The USD Department of Political Science’s Public Service Colloquium will return this year after a one-year hiatus. The department was unable to host the event in 2020 due to COVID-19 restrictions.
The event allows political science and criminal justice students to present their final projects in front of an audience, which picks the best project based on criteria chosen by the department.
Julia Hellwege, assistant professor of political science at USD, started the event in the fall semester of 2017 with former USD professor Bridget Diamond-Welch. Hellwege said she started the event to give students an opportunity to share their work.
“Of course, we have IdeaFest in the spring,” Hellwege said. “But what I found in my first year is that students who do work in the fall are less likely to present in the spring, because it sort of organically fits with the spring semester, or they’ve forgotten about it, or they’re not in class with those people or with me anymore.”
Hellwege said the colloquium also works as an opportunity for an interdisciplinary event between the criminal justice and political science sides of the department.
“What really ties us together is public service,” Hellwege said.
Hellwege said past projects have included civic engagement projects from American Government students, humane society and food pantry groups, environmental groups and studies on rural brain drain. Intro to Political Science students present policy analyses that range from local to international.
“In our first iteration with Dr. Diamond Welch, she invited the chief of police to come and speak to students about what is the most prevalent issue in Vermillion, and he talked about underage drinking. And so students used criminological theories to explain the underlying factors of underage drinking and what kinds of solutions that we can come up with using those aspects,” Hellwege said. “We’ve been fairly interdisciplinary, but related to public service.”
Audience members at the event are given voting sheets with criteria to judge students’ presentations.
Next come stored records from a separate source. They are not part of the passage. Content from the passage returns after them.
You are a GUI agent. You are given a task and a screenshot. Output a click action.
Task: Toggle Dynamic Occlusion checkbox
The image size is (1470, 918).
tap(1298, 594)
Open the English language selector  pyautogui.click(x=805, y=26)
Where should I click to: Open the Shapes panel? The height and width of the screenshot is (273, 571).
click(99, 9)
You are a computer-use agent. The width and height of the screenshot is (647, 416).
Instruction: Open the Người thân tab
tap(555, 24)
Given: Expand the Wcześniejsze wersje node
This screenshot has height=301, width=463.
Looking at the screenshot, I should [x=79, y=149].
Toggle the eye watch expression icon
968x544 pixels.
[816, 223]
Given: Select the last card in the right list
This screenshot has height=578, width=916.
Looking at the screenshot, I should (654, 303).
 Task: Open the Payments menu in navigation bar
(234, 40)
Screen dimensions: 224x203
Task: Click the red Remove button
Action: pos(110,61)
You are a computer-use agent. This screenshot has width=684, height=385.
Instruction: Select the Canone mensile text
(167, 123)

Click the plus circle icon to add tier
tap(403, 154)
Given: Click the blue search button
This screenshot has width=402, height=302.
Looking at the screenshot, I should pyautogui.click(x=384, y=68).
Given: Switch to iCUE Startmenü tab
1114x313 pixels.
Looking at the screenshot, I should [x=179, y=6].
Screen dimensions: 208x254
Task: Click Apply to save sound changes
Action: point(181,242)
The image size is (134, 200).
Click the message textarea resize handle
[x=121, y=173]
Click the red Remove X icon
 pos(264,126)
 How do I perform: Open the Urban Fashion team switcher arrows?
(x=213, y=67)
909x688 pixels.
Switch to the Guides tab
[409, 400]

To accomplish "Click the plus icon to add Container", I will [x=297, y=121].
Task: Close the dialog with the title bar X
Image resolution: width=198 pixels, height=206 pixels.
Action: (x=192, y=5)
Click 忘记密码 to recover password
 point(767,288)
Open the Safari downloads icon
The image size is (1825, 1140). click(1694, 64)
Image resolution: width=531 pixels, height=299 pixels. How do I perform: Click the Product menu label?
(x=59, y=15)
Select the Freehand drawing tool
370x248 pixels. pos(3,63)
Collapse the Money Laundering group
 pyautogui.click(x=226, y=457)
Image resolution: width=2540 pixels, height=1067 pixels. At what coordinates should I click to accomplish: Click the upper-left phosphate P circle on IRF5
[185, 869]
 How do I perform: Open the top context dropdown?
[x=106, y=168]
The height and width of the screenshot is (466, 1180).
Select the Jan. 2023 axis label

Students who win best project have in the past been given gift cards to R-Pizza in Vermillion.
“It was very nice when Ally Feiner and Chloe Fullenkamp won, because normally, I’ve given them a gift card to R-pizza, for the group to share pizza together and their group won, and it was just the two of them,” Hellwege said. “That money went a much longer way for them.”
Hellwege said she’s excited to be able to hold the event this year, which will for the first time involve Intro to Political Science students. The event will also serve appetizers and desserts.
“I’m also trying to really ensure that we are bringing in more audience members, and so I think we’ve advertised a bit more,” Hellwege said.
Hellwege said that the event showcases how public service is about being a member of one’s community and doing one’s fair share.
“As someone who is engaged in community myself—I sit on city council—it’s also really rewarding to kind of share, I guess, both the ups and the downs of how challenging this is, but how rewarding it can be,” Hellwege said.
Hellwege said the best part of the event is allowing students to show off what they have learned and display their own expertise.
“There’s something really special about students presenting their own work and saying, ‘I did this,’” Hellwege said. “I think students, or freshmen in particular, are not used to or not ready at or don’t have the confidence yet to sort of think of themselves as experts in something. And I think this really gives them the opportunity to be the expert in the room.”
The Public Service Colloquium will be held on Monday, Nov. 22 from 5:30-6:45 p.m. on the second floor of the I.D. Weeks Library. The event is free and open to the public.